(Supplied records begins)

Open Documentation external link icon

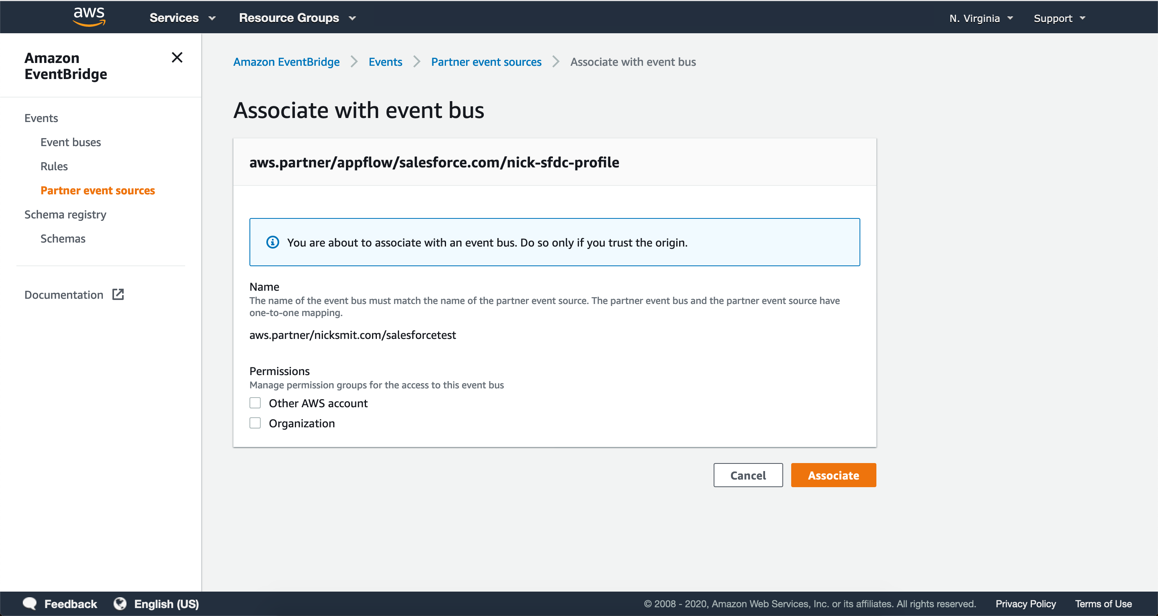click(x=117, y=295)
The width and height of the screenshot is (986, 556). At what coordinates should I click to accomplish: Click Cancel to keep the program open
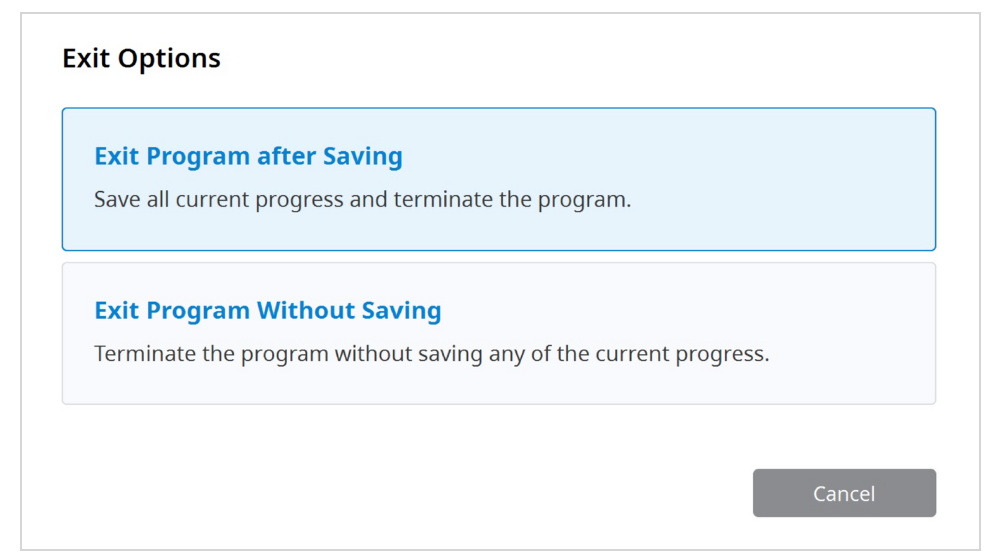(x=844, y=493)
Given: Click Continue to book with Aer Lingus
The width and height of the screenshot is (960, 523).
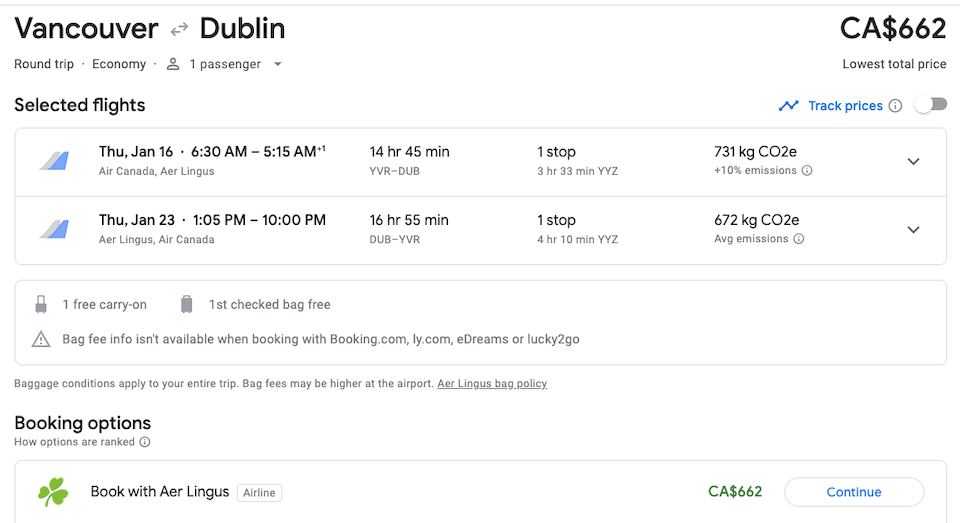Looking at the screenshot, I should 853,492.
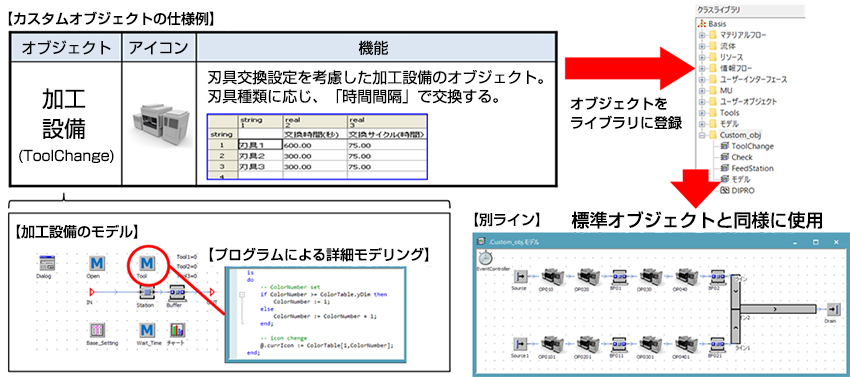Expand the マテリアルフロー folder
Image resolution: width=850 pixels, height=377 pixels.
702,35
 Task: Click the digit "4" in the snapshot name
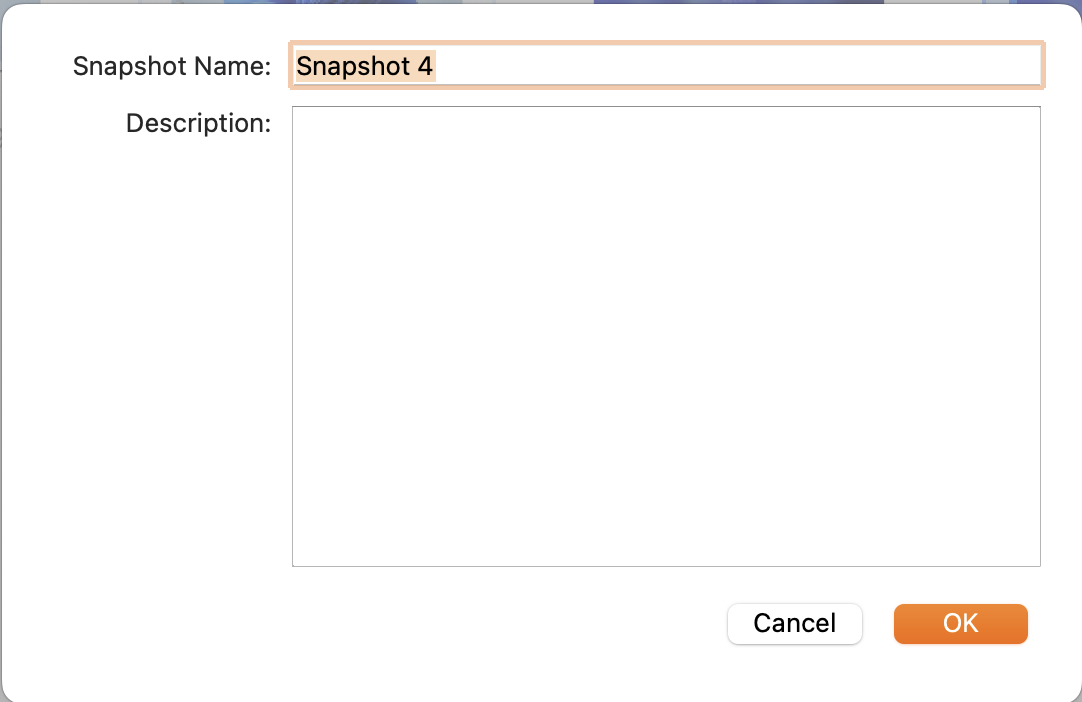coord(426,66)
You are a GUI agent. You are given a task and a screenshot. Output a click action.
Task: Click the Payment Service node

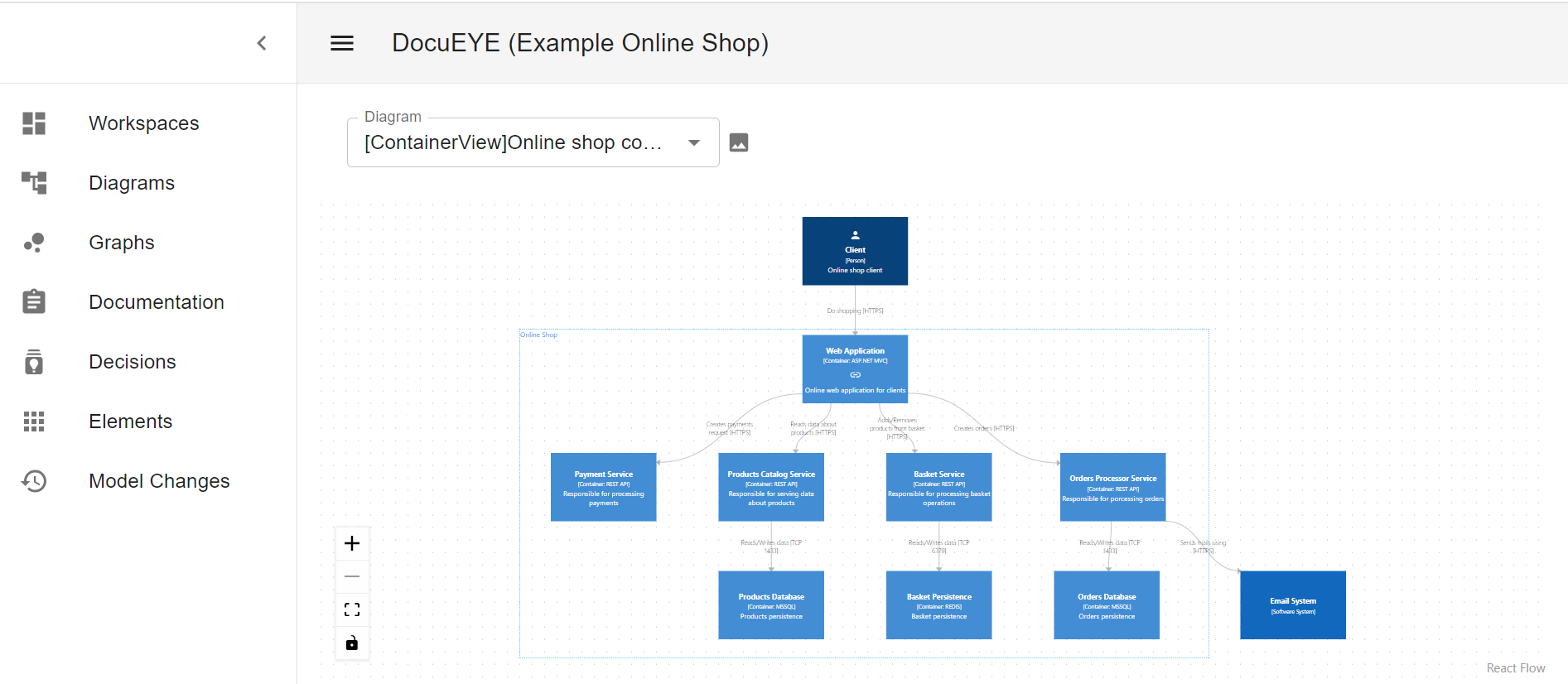[x=603, y=487]
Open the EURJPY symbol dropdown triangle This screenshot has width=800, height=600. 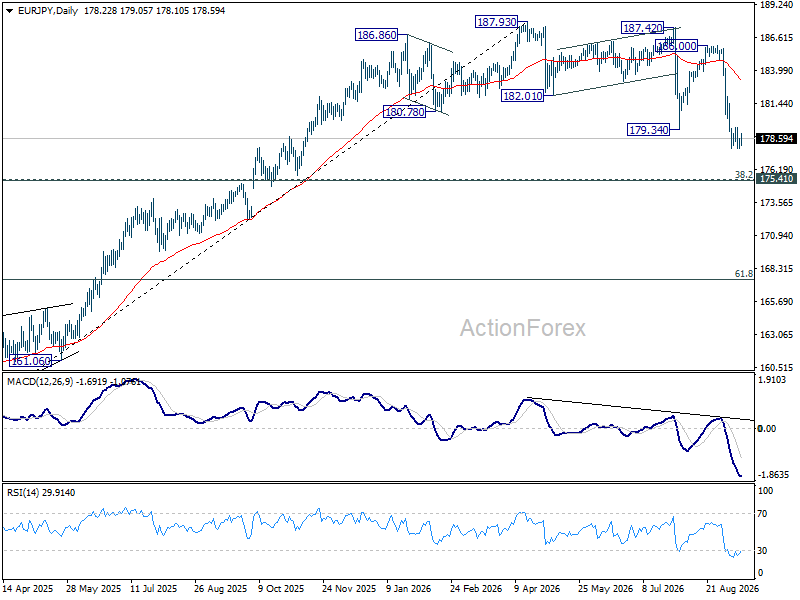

(Supplied records ends)

Repeat the records above verbatim, with no pictures in the result.

== Answer for this exercise ==
Open Documentation external link icon

click(x=117, y=295)
The width and height of the screenshot is (986, 556). At what coordinates should I click to accomplish: Click Cancel to keep the program open
(x=844, y=493)
Given: Click Continue to book with Aer Lingus
The width and height of the screenshot is (960, 523).
Looking at the screenshot, I should 853,492.
Expand the マテリアルフロー folder
Image resolution: width=850 pixels, height=377 pixels.
702,35
 Task: Click the digit "4" in the snapshot name
coord(426,66)
You are a GUI agent. You are given a task and a screenshot. Output a click action.
Task: Click the Payment Service node

[x=603, y=487]
Open the EURJPY symbol dropdown triangle This screenshot has width=800, height=600. 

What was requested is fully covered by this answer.